DIRECTIONS:
Could you say how many lines in the entries contain the string "click"? Give only that number.

MATERIALS PROVIDED:

● ● ● ● ●

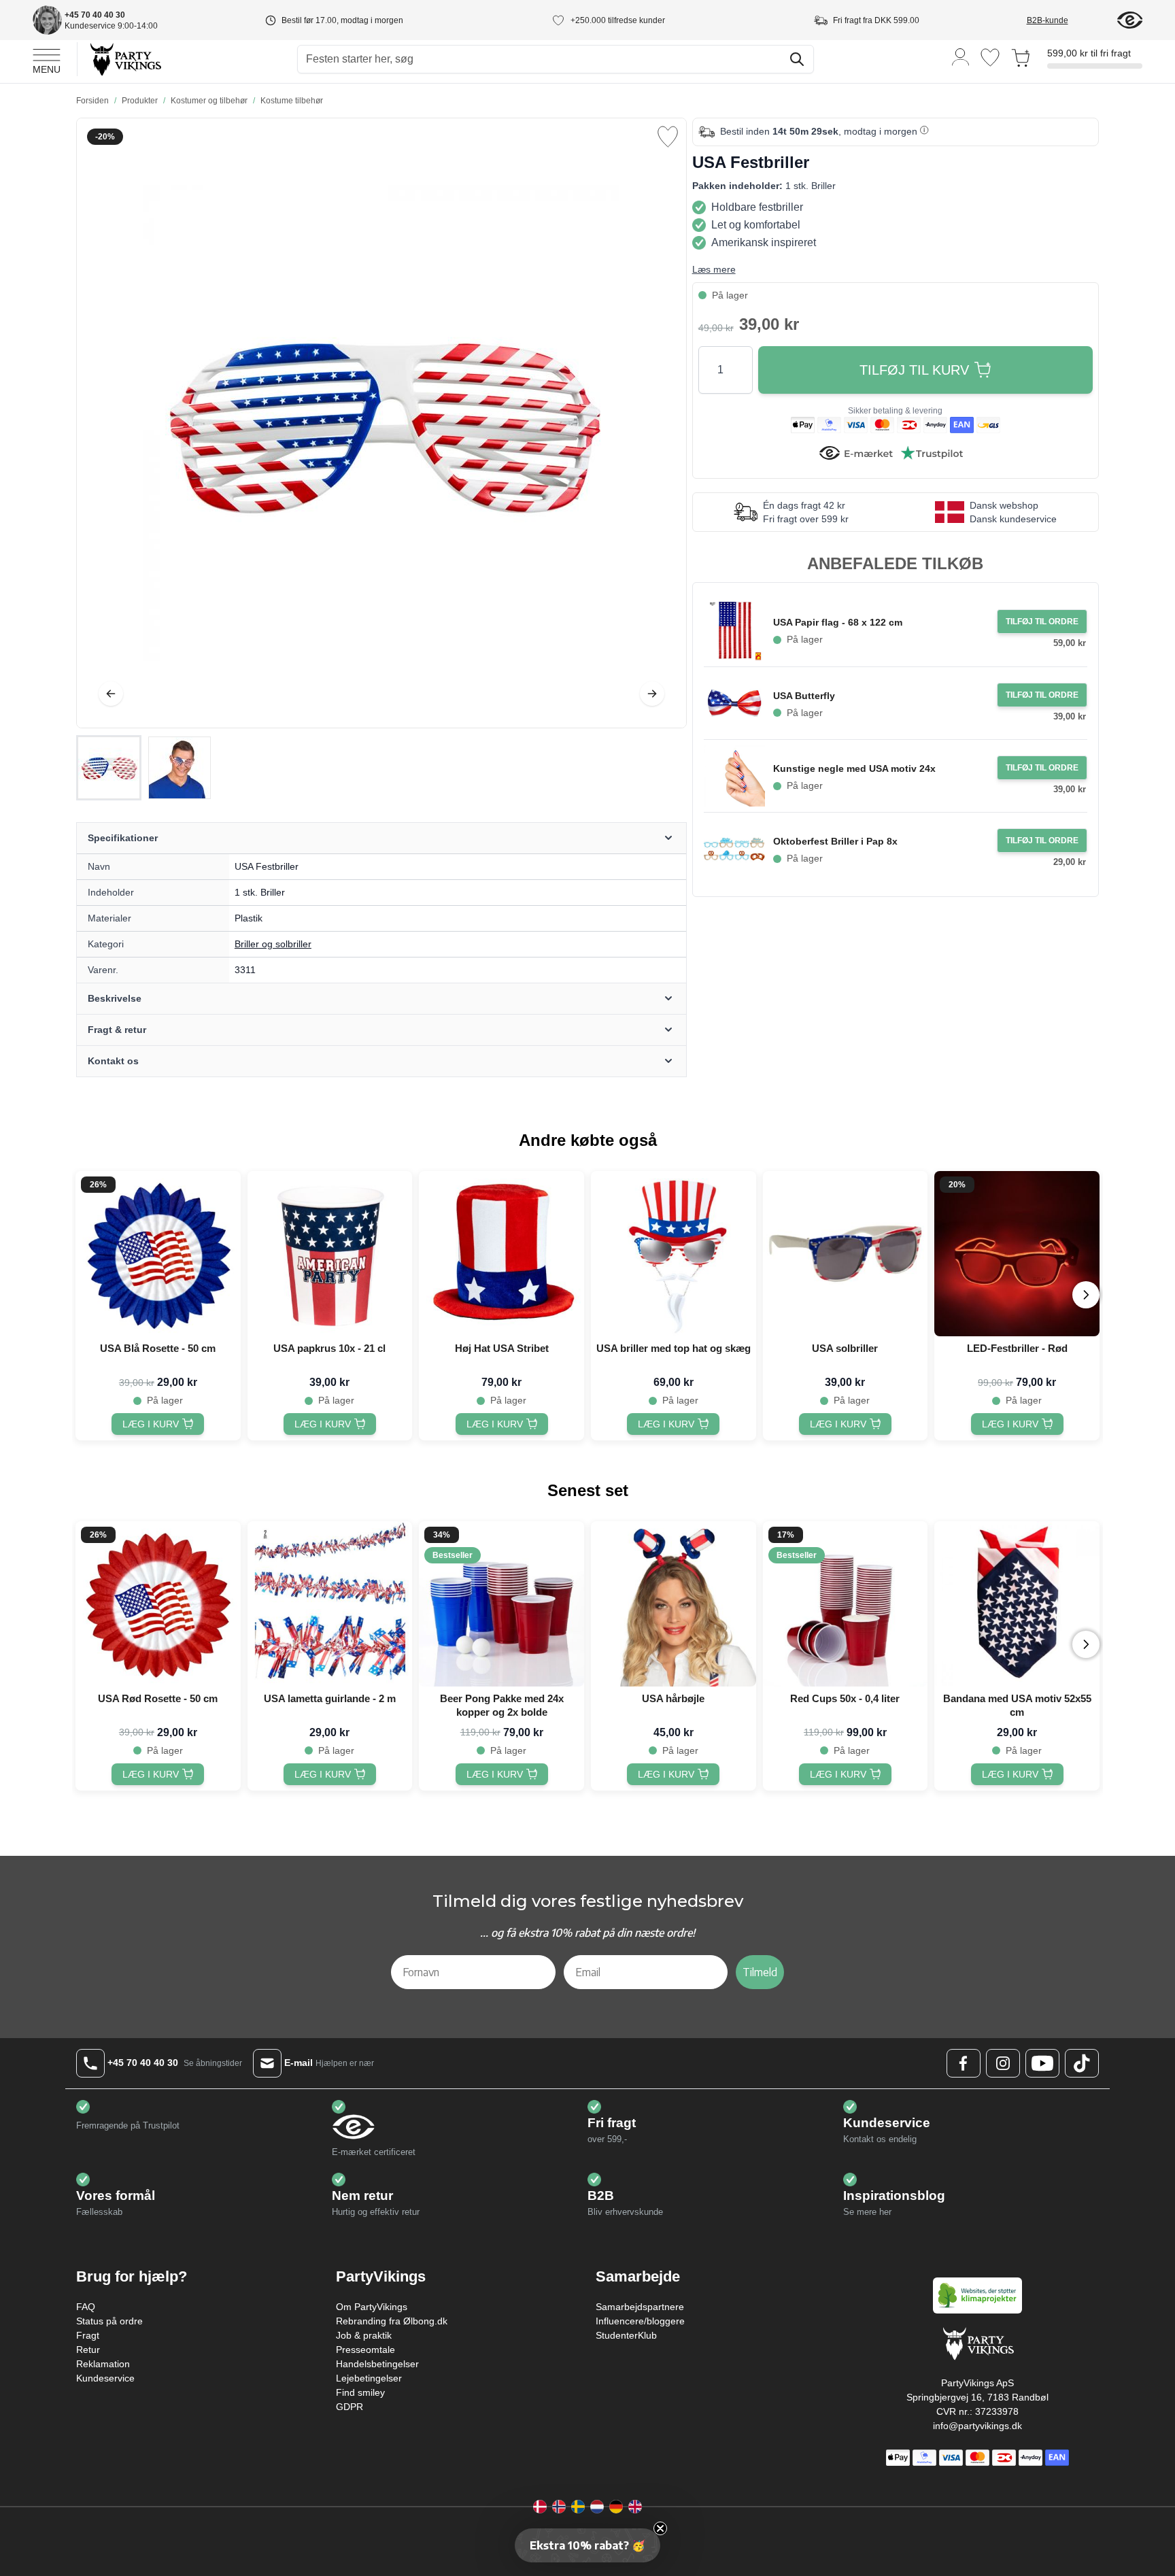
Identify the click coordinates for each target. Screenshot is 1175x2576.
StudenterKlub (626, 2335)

● ● ● ● ●

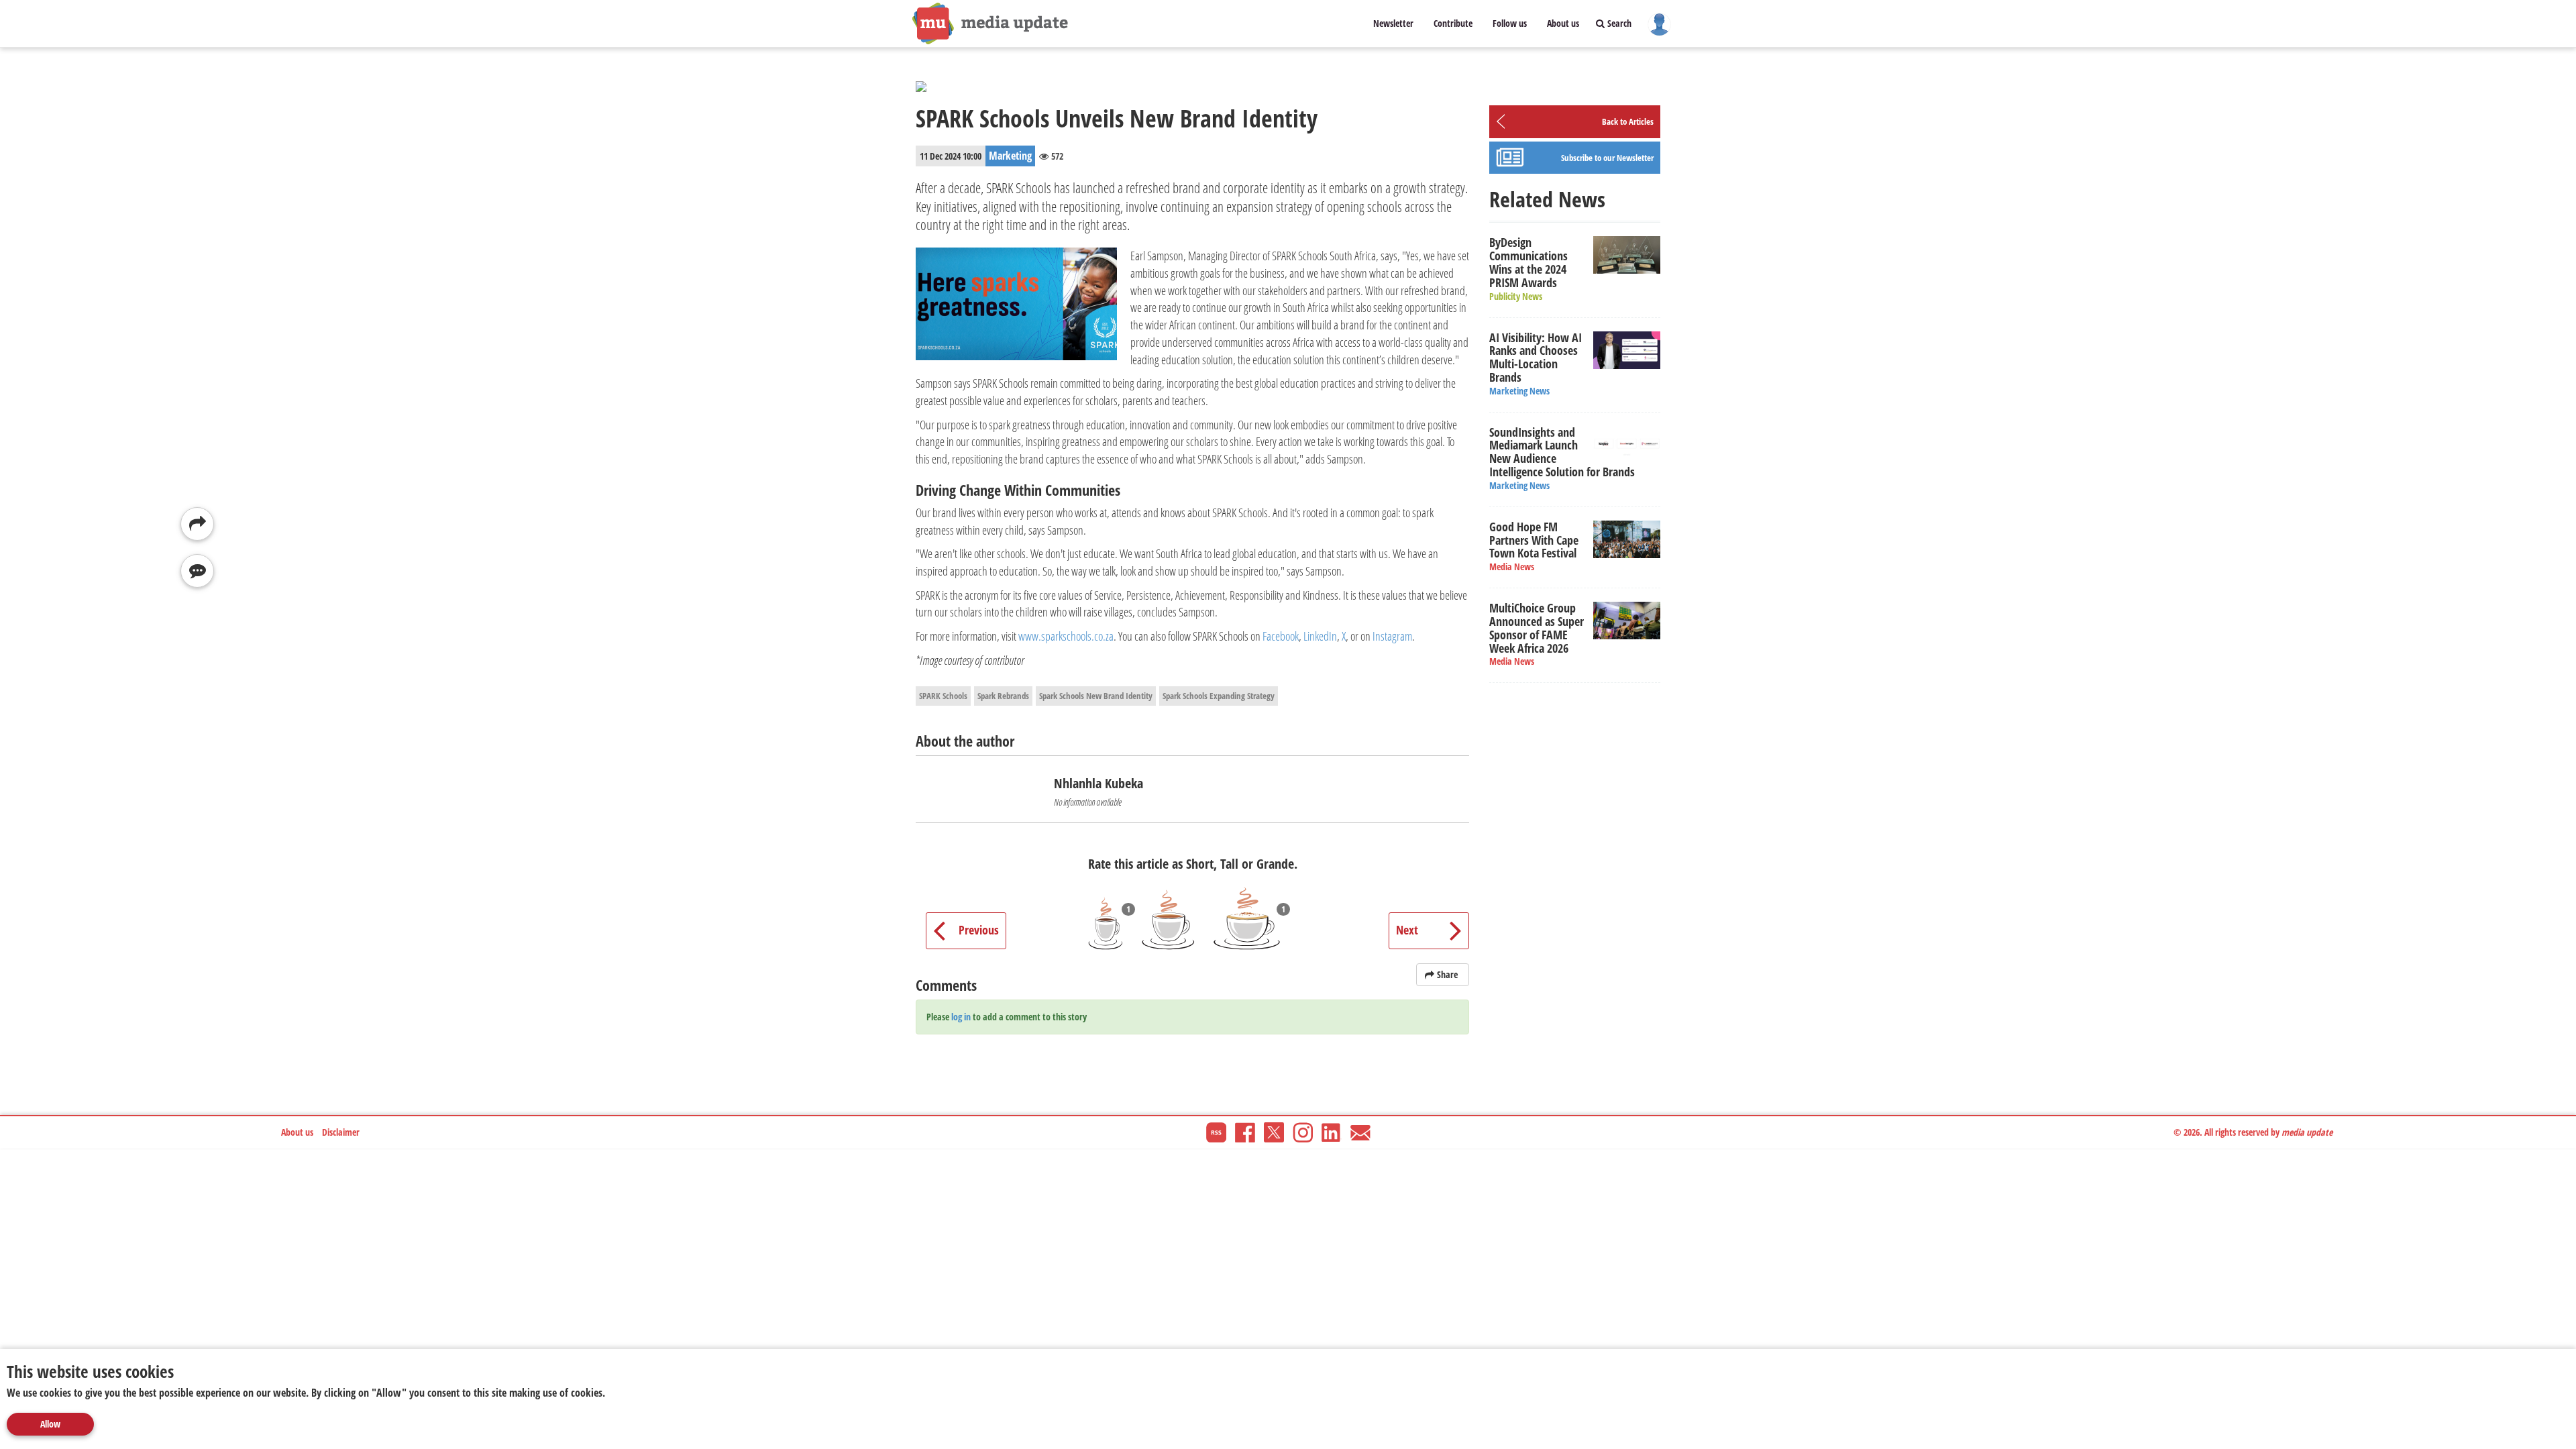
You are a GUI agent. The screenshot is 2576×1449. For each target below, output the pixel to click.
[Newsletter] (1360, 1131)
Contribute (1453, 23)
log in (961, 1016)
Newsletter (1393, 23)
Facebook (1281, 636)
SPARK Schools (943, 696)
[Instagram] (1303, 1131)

● ● ● ● ●

ANSWER SPACE:
2